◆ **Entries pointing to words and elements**
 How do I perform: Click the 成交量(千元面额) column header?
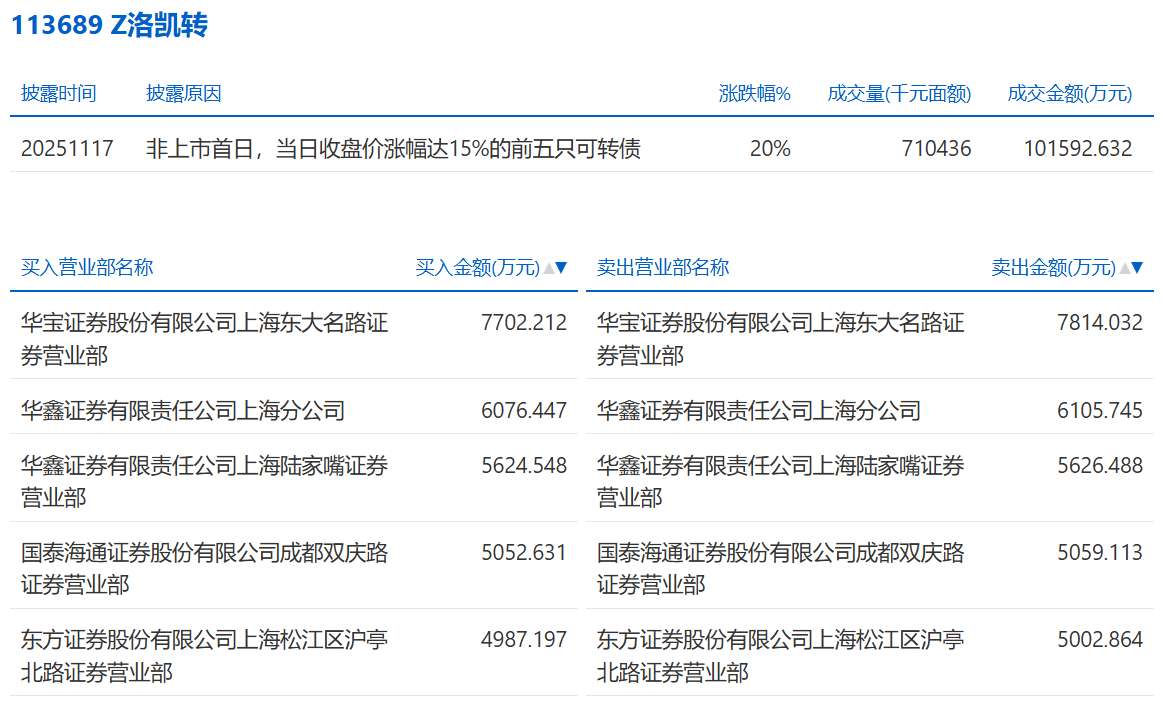[x=899, y=94]
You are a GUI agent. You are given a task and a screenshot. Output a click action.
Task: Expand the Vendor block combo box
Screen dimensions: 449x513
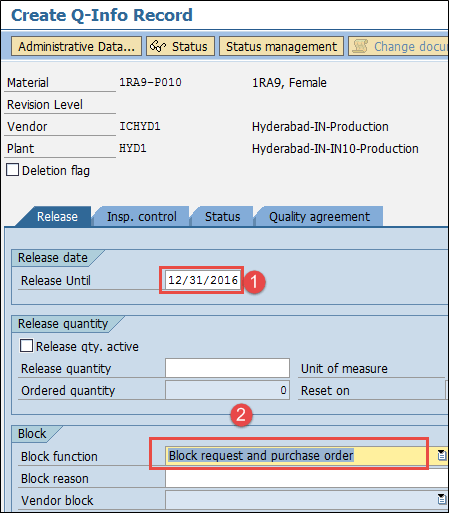tap(306, 499)
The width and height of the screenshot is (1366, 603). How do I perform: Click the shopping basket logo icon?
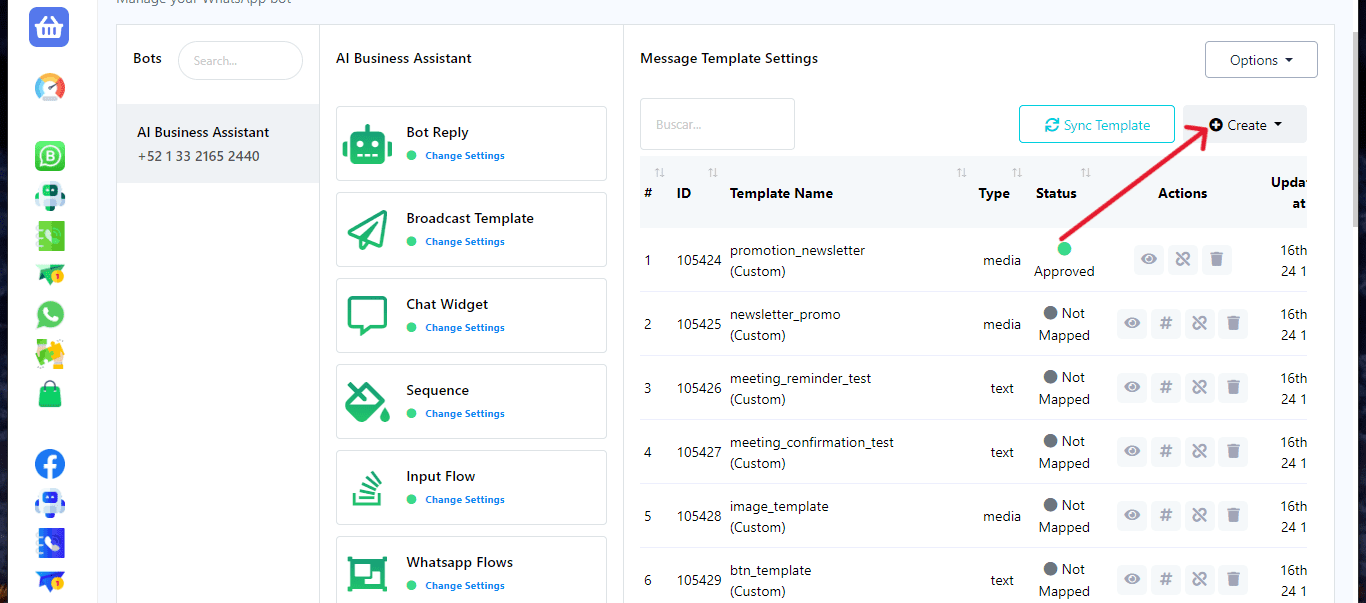tap(50, 28)
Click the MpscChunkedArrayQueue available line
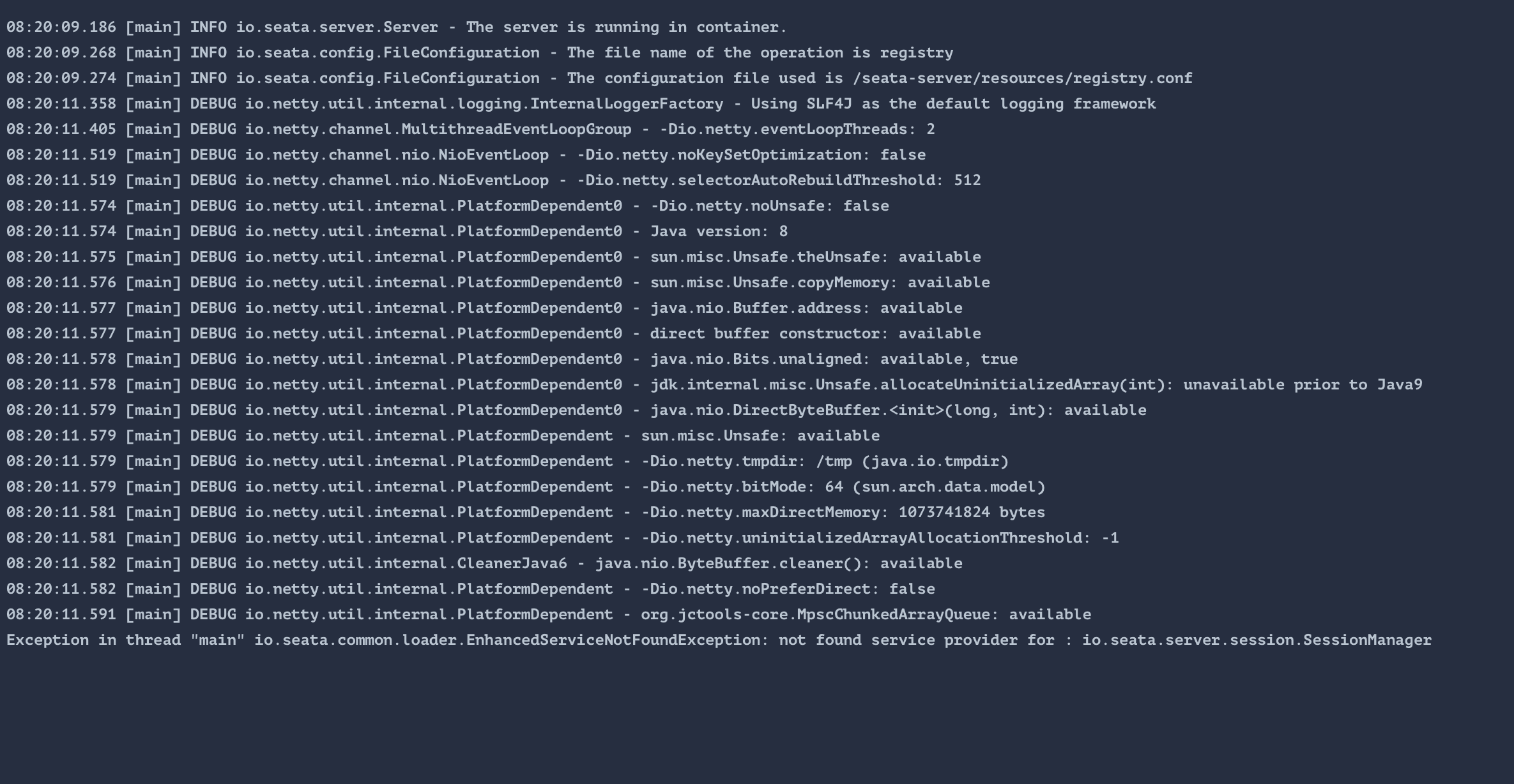 tap(549, 614)
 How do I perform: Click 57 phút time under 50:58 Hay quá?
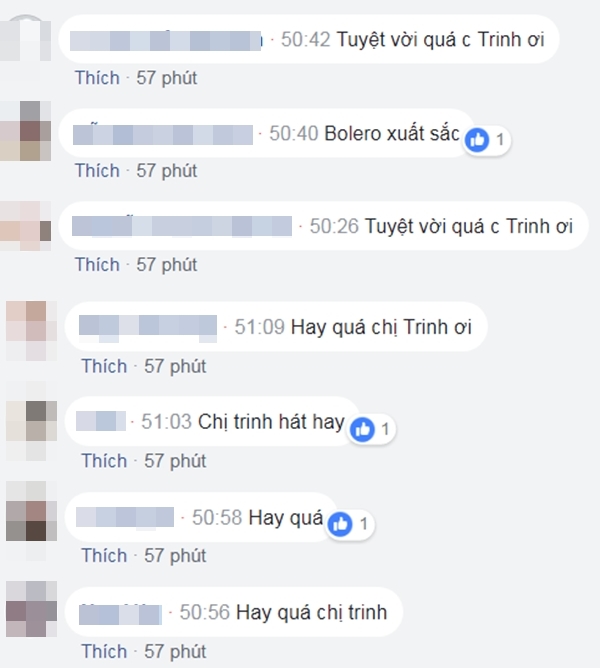tap(175, 556)
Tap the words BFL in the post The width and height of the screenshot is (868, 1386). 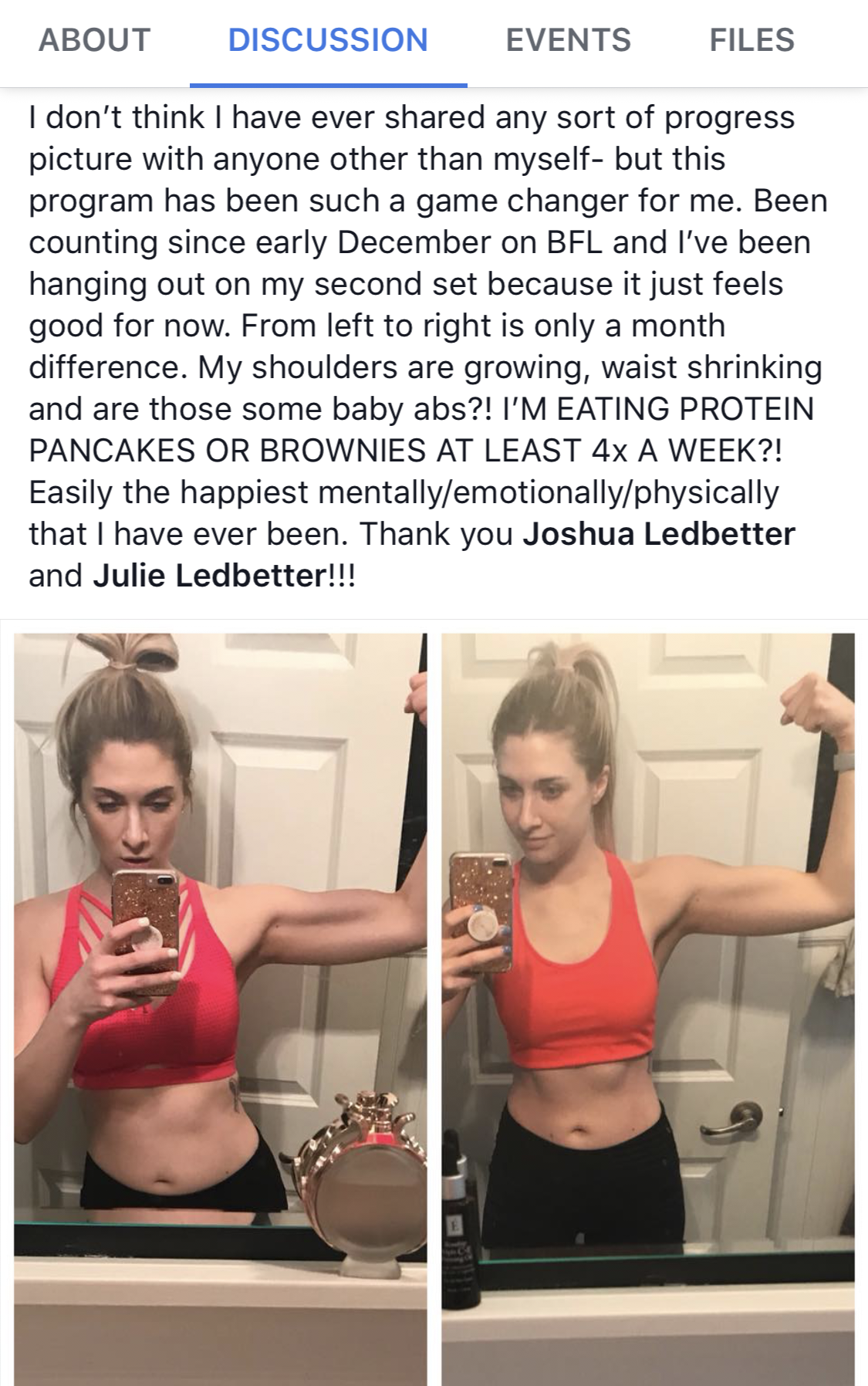576,242
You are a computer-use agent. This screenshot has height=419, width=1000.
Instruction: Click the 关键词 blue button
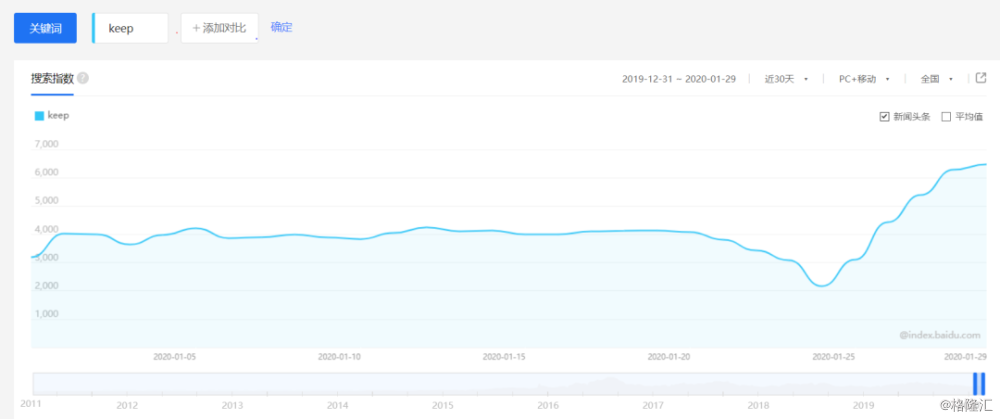coord(45,28)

◆ **Aim**
Return, word for word, the lines of the material from the line that contains "You are a computer-use" through the end of the material. Leave the pictures out.

◆ **Output of the exercise**
You are a computer-use agent. This screenshot has height=419, width=1000.
Instruction: Click the 关键词 blue button
coord(45,28)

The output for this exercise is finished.